▶ [Provided material]:
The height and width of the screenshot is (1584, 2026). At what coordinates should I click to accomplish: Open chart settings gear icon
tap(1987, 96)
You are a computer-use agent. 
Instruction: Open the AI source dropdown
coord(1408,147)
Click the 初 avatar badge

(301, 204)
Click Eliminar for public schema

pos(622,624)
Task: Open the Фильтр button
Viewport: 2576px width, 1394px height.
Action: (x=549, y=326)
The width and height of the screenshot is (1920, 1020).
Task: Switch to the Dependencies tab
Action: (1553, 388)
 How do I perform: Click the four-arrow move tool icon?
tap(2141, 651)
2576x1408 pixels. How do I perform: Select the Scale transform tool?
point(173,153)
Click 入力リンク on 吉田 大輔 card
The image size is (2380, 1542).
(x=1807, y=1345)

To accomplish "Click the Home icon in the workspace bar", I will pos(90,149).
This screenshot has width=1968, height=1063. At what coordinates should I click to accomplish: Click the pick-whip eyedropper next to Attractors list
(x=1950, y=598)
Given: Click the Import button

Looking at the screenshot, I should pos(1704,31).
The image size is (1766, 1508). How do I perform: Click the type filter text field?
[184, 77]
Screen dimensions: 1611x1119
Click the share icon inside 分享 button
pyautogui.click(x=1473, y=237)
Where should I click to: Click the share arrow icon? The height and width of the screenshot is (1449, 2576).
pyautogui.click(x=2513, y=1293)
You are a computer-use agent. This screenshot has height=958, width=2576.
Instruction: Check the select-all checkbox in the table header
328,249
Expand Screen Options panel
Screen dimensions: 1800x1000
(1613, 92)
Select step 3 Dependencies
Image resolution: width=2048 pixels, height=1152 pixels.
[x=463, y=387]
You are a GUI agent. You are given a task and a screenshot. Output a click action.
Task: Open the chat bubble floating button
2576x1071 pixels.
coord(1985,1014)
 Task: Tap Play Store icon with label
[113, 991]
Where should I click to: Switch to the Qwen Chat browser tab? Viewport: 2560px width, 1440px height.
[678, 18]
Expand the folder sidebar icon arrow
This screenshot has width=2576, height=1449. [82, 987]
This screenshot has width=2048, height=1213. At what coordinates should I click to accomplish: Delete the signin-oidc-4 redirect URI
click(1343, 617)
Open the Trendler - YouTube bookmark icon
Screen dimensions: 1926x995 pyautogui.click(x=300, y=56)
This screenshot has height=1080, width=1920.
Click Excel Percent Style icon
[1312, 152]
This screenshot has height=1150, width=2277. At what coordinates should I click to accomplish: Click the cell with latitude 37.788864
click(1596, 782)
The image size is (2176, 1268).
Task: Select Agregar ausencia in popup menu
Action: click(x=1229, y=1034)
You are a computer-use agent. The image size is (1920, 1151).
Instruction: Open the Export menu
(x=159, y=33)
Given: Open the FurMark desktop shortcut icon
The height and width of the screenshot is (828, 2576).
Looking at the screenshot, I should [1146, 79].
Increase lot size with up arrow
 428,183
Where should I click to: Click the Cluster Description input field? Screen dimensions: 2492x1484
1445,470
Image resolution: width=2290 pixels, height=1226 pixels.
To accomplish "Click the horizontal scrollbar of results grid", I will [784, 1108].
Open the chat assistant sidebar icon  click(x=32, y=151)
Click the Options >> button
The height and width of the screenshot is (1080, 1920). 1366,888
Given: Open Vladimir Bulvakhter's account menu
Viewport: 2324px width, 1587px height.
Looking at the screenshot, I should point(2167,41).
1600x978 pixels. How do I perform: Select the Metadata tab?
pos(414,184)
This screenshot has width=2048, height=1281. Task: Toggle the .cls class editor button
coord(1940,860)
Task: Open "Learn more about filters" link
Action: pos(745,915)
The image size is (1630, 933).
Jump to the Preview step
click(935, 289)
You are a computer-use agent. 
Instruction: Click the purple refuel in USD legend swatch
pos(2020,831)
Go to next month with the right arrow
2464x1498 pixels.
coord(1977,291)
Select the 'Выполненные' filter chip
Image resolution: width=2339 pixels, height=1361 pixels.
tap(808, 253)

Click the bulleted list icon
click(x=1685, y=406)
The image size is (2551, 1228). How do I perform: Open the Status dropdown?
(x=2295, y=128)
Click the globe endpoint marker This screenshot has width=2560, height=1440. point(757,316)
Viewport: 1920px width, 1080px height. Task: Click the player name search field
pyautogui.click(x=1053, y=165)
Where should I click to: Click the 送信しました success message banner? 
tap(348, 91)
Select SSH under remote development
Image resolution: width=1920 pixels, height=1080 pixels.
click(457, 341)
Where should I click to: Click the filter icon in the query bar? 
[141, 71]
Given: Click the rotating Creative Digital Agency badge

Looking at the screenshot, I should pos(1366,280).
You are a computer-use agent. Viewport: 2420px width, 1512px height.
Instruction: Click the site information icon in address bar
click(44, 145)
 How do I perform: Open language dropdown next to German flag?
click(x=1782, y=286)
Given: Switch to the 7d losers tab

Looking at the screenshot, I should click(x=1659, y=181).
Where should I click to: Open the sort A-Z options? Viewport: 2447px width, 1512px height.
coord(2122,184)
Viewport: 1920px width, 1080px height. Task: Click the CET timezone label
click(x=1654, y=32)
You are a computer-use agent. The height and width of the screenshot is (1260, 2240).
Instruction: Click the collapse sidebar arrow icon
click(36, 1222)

▶ [Your goal]:
In the listing above, please print only the lines from the first one to the line where "Task: Open the Фильтр button" appears, exactly as written, both of those lines included.

▶ [Output]:
The height and width of the screenshot is (1584, 2026). At what coordinates should I click to accomplish: Open chart settings gear icon
tap(1987, 96)
You are a computer-use agent. 
Instruction: Open the AI source dropdown
coord(1408,147)
Click the 初 avatar badge

(301, 204)
Click Eliminar for public schema

pos(622,624)
Task: Open the Фильтр button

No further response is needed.